>> begin Excerpted passage

Roma and Fred #5

Comment

Roma’s request of Fred for a loan of $30 to make her insurance payment, and his silence on the subject through several letters, has thrust them into a situation where they are almost in competition about which of them is the most cruel or most aggrieved. Money—filthy lucre—shows its power as the root of all evil. It is not yet clear whether he will send it or perhaps she made other arrangements, but at least they’re talking about it and the mutual hurt is subsiding. They continue to be very fond of one another.


My dearest and sweetest girl;

May Heaven spare you the anguish of soul, the humility of spirit and the ache of heart that I am experiencing at this hour. A veritable “trinity” of demons seem to be gnawing at my vitals and peace and joy are gone. No arrow, shot by the bow of a savage Indian, has ever more truly struck the heart of its victim, as did your letter to me of the 28th inst written at Cleveland. No weapon of an alien foe could have torn my heart more. Methinks I feel the blood oozing from the jagged wound and my spirit is crushed beyond words to express.

>> end Excerpted passage
>> begin Dataset rows

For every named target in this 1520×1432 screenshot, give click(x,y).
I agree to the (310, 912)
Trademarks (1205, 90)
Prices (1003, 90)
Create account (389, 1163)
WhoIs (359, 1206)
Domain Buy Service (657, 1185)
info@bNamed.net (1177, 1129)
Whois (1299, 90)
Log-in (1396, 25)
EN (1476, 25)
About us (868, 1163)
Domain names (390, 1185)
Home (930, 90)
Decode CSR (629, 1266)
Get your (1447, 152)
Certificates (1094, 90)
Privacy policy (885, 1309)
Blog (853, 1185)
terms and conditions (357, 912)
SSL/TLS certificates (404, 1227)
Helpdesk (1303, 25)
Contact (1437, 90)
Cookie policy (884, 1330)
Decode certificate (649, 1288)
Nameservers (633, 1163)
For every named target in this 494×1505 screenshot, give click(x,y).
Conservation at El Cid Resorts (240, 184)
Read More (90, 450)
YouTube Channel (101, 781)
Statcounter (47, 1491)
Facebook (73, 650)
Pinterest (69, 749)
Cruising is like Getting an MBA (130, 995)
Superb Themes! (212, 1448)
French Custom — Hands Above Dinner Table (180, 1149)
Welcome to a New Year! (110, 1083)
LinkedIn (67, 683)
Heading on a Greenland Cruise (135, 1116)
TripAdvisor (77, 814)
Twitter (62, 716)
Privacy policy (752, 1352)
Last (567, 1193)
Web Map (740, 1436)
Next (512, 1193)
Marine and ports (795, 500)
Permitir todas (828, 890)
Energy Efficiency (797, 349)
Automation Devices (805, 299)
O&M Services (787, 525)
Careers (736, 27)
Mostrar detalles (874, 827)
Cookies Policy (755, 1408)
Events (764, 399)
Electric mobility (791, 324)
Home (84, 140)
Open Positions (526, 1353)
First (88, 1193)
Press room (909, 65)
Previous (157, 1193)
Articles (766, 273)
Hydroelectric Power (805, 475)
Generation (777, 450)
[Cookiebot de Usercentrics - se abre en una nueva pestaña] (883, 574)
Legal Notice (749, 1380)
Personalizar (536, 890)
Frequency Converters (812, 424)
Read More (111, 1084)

>> end Dataset rows

Problems to work on:
(a) In the Roma and Fred post, how much money did Roma ask Fred to lend her, and for what?
(b) Continue the Roma and Fred post from its final sentence, in the same voice and style.

Outputs:
(a) $30, to make her insurance payment.

(b)
I have suffered the sting of defeat, I have endured the pain, inseparable from sorrow and my soul has, times without number, been tried in the crucible that tests and I may say that I have emerged, as it were, from it all with a spirit more tolerant and a heart of richer sympathy—but now what am I to do? This thrust coming from you almost staggers me and tends to make the world look gray to me. Shall I say Fate is unkind to me? Do I deserve any such rebuke and chastisement? If so, must it come from you—you of whom I have been so passionately fond—you who have touched the tenderest chords of my soul—you who have set aflame the most sacred desires of my heart—you, in whom I saw personified the rarest flower that blooms in the garden of love?

Allow me to quote from your letter “yet the first and only insult I have experienced has come form you”. My dear girl, do you realize how that sounds and what that underscoring means to me? Do you wonder that I’m hurt? Do you wonder that I’m crushed? I’ll confess to you that the tears that came to my eyes, when reading that, would have drenched this page, and I feel them coming now as I write.

I have read that “the heart is a dangerous steed and when given too much rein, may throw you”—is it for me to actually experience the truth contained in that axiom?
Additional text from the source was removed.